◆ What to do
Only the lines that hold "agent" should be in the answer, each copied from the data below.

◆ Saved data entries
——————
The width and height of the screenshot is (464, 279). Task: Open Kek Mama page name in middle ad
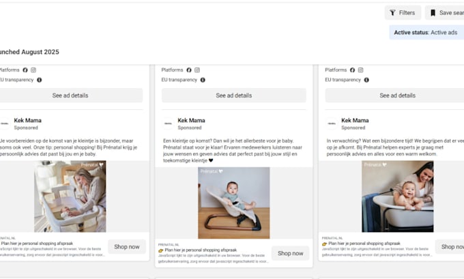click(x=192, y=121)
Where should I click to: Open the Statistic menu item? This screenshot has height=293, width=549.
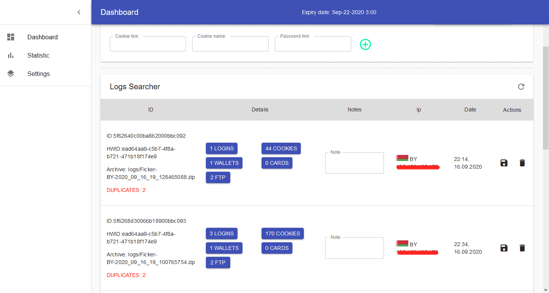pyautogui.click(x=38, y=55)
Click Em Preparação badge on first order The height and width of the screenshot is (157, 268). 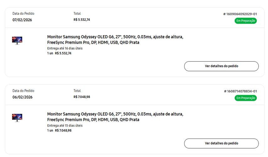click(246, 21)
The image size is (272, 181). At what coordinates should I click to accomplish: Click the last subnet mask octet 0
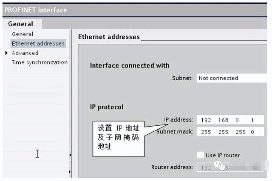[x=252, y=132]
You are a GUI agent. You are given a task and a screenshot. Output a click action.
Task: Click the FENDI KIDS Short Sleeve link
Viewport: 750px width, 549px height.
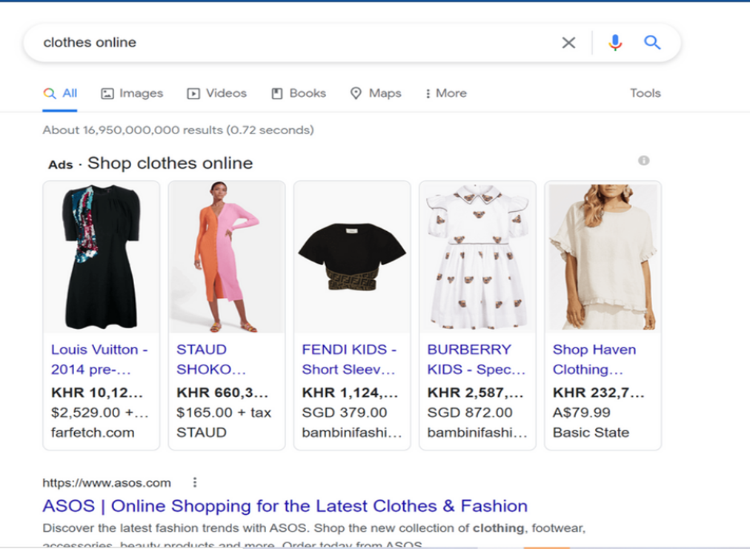coord(349,359)
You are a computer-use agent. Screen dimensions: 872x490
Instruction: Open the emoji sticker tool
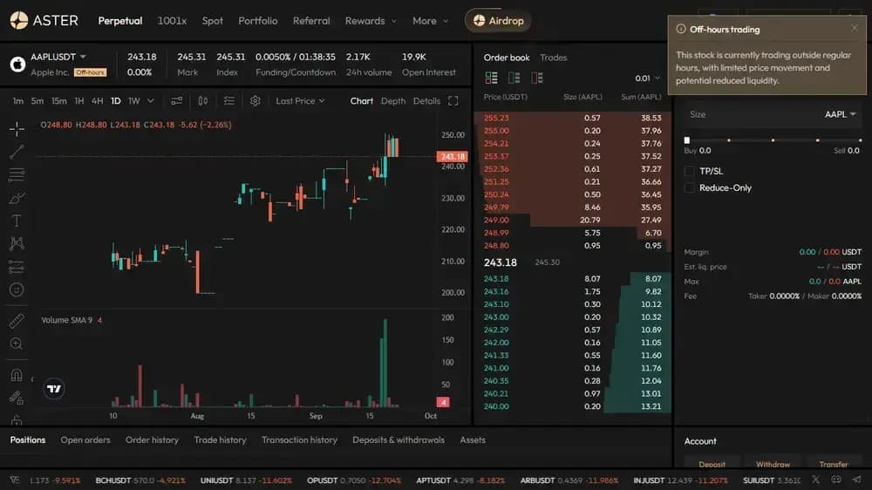tap(17, 289)
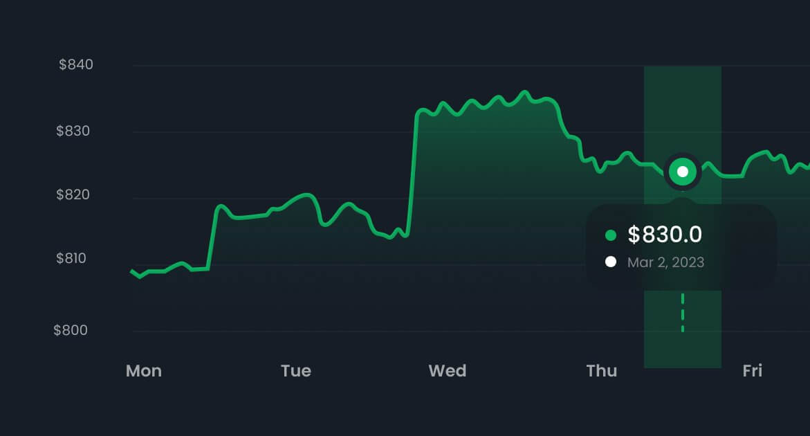Click the $830 y-axis label
Viewport: 810px width, 436px height.
pos(73,131)
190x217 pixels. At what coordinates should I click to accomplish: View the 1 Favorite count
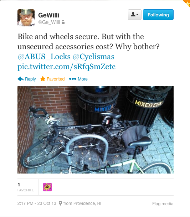(x=26, y=187)
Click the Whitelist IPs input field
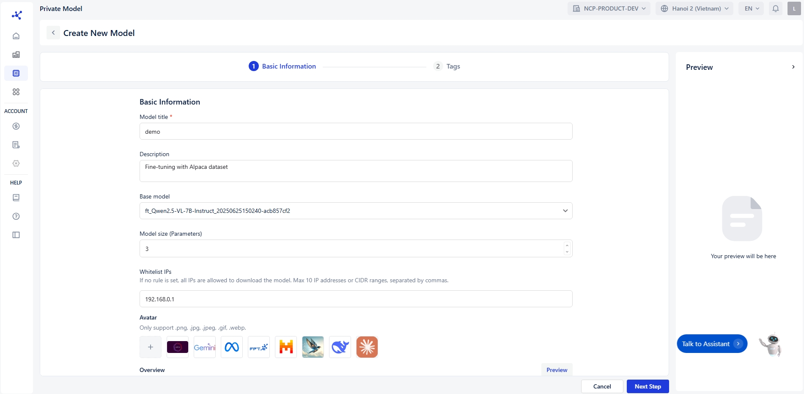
——————
◆ Solved exercise
You are a GUI agent. You are given a task and a screenshot. Output a click action.
You are a computer-use agent. Screen dimensions: 872x490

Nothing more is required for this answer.